Wednesday, March 25, 2020

Where Is Your Treasure?



“For where your treasure is, there will your heart be also.” - Matthew 6:21

Righteousness and covetousness have an inverse effect on one another.  One tethers you to this world, and the other liberates you from it. One invests you in the natural, and the other divests you from the natural.  What you fear to lose, is what you treasure.  This is where your heart truly is.   

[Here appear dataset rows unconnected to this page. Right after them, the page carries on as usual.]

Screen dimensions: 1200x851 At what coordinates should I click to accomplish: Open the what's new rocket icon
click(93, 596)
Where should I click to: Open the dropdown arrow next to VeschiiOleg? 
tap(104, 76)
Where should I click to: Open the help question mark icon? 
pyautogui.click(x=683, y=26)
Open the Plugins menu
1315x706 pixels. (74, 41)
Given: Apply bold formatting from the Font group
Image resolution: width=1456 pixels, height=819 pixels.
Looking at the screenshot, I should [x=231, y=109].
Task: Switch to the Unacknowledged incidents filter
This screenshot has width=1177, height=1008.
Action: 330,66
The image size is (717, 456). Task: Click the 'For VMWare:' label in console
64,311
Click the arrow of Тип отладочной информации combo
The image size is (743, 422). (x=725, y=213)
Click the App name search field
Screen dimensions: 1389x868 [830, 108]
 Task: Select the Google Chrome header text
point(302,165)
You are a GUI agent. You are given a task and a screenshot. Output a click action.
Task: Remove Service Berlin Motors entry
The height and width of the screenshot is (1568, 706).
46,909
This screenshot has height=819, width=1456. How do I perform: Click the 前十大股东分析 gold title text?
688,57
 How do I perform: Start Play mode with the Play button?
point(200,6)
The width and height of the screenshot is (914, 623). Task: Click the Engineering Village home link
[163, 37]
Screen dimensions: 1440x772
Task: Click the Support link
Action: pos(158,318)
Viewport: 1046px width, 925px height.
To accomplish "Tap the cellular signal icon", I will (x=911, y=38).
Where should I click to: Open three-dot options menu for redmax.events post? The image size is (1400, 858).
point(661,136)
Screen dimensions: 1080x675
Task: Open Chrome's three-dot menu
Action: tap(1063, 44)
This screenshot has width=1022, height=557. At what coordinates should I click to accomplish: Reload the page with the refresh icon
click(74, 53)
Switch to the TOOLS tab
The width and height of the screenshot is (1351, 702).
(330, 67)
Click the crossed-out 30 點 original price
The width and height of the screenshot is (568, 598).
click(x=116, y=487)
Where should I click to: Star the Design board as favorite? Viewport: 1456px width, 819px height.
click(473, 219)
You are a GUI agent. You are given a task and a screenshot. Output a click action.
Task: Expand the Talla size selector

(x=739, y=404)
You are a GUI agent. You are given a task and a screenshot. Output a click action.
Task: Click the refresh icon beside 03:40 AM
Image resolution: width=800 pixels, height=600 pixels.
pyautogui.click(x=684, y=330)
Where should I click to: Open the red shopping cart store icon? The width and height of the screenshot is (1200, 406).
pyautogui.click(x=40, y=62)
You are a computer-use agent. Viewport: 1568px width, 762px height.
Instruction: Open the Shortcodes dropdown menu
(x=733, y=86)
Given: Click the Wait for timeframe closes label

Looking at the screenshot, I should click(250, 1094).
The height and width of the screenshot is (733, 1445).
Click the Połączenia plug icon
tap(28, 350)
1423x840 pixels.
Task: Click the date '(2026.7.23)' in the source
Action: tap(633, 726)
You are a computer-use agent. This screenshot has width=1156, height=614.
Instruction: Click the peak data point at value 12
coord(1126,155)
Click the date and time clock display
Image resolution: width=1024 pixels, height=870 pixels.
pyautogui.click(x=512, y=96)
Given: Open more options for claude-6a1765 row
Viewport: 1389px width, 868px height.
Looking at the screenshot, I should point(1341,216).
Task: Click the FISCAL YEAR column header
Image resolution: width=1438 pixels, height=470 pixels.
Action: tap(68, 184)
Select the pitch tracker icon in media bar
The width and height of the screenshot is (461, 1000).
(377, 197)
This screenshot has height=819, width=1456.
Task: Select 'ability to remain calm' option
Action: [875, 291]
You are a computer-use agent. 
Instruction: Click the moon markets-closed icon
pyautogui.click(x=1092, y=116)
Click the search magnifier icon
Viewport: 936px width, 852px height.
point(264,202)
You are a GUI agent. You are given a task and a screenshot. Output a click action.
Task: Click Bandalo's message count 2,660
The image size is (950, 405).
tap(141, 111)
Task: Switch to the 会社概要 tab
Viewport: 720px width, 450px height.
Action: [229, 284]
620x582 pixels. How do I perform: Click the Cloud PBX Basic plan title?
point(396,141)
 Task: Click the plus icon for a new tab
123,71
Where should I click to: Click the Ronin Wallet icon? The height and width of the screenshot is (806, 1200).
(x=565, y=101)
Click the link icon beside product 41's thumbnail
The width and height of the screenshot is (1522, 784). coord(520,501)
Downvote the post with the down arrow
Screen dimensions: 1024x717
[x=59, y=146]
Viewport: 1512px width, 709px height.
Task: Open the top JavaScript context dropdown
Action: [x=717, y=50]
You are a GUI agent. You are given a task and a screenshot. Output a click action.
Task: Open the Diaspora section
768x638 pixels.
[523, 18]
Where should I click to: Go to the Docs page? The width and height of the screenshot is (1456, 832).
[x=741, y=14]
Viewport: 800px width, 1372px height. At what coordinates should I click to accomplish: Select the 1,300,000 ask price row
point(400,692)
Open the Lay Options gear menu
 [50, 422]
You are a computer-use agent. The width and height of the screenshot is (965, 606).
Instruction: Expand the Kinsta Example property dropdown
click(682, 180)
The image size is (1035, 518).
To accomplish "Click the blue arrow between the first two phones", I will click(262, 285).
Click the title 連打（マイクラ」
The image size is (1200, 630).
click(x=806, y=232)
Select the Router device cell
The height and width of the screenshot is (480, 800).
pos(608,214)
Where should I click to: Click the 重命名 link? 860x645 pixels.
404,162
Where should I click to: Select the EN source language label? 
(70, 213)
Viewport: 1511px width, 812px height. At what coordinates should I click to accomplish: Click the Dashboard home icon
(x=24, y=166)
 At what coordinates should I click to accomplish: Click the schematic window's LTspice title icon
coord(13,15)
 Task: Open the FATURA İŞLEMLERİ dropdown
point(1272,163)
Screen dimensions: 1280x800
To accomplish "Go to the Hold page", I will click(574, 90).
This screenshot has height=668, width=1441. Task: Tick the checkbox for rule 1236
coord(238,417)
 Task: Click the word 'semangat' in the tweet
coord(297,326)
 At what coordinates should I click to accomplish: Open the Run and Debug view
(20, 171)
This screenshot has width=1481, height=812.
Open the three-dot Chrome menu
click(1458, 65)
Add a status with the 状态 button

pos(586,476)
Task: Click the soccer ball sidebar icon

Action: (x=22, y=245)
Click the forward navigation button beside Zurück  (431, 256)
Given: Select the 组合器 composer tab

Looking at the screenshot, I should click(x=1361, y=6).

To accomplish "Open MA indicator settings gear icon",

In this temporal world, when we live in the presence of something, we can begin to lose sight of its value.  The average American probably does not appreciate running water like someone from a third world country who has never had it.  We take it for granted, we count on it as status quo and eventually, we are discontented and covet something better.  The running water is not enough, it needs to be temperature controlled.  It needs to be in every part of the house, etc.  However, just because it is a “standard of living” does not mean that you treasure it.  On this point Jesus’s words pierce like a sword.  The Pharisees loved the high seats, the show of sacrifice, the long prayers.  They were quick to display their abundance of gain, and slow to relinquish it.  It was more than their standard of living; it was their treasure.  When Jesus came, he stripped away all that.  He told everyone to give in secret, pray in secret, and to humble themselves.  He told to “lay not up for yourselves treasure on earth.”  He brought salvation down to man and obliterated the need for a high priest.  In doing so, he ripped everyone from the covetousness and drew them to righteousness.  He commanded them to refocus their investment of our greatest asset (time).  To place it not in things temporal, but in things eternal, because where your “treasure is there will your heart be also.”   The Pharisees did not take kindly to this radical, so they had Him killed.  He preached a gospel that told them to abandon what they loved most, a gospel that would strip away their treasure, but offer them a God’s treasures.  Is it not the same today?  We like our comforts, our pleasures, and our way of life.  We love our family, our friends, and our future.  Some of it is standard of living and creature comforts, and some of it is treasures on earth (what cannot abandon will tell you which is which).  Jesus takes all that (food, raiment, family, friends, etc.) and rolls it up into one word “life.”  He says: “lose your life.”  Jesus calls us to abandon it, die to it, lay it down and follow Him.  If you do, if you fall radically in love with Jesus Christ, then you will find life.  When you treasure this world the heart clings to it and you are drawn away from Christ.  When you break from the world and treasure heaven then your heart is in Jesus Christ.  Jesus Christ will wreck your life and give you life.  He will strip away the covetousness but grant righteousness.  

To the carnal heart, it is a great thing to lay not up for yourselves treasures on earth, because earth is the only treasure.  Like the Pharisees, your heart will adamantly reject the very notion of it and even seek to destroy it.  However, when you are genuinely converted, washed in the blood and sanctified by the Spirit; brought into that born-again experience.  It is a great delight to lay up treasure in heaven.  You see this as wisdom as much as righteousness.  For, why would you put treasure in this corruptible world?  Have you not seen how truly fragile this world is?  Why would you spend your precious time here gaining the things that are, here?  “For what is a man profited, if he gains the whole world, and lose his own soul?”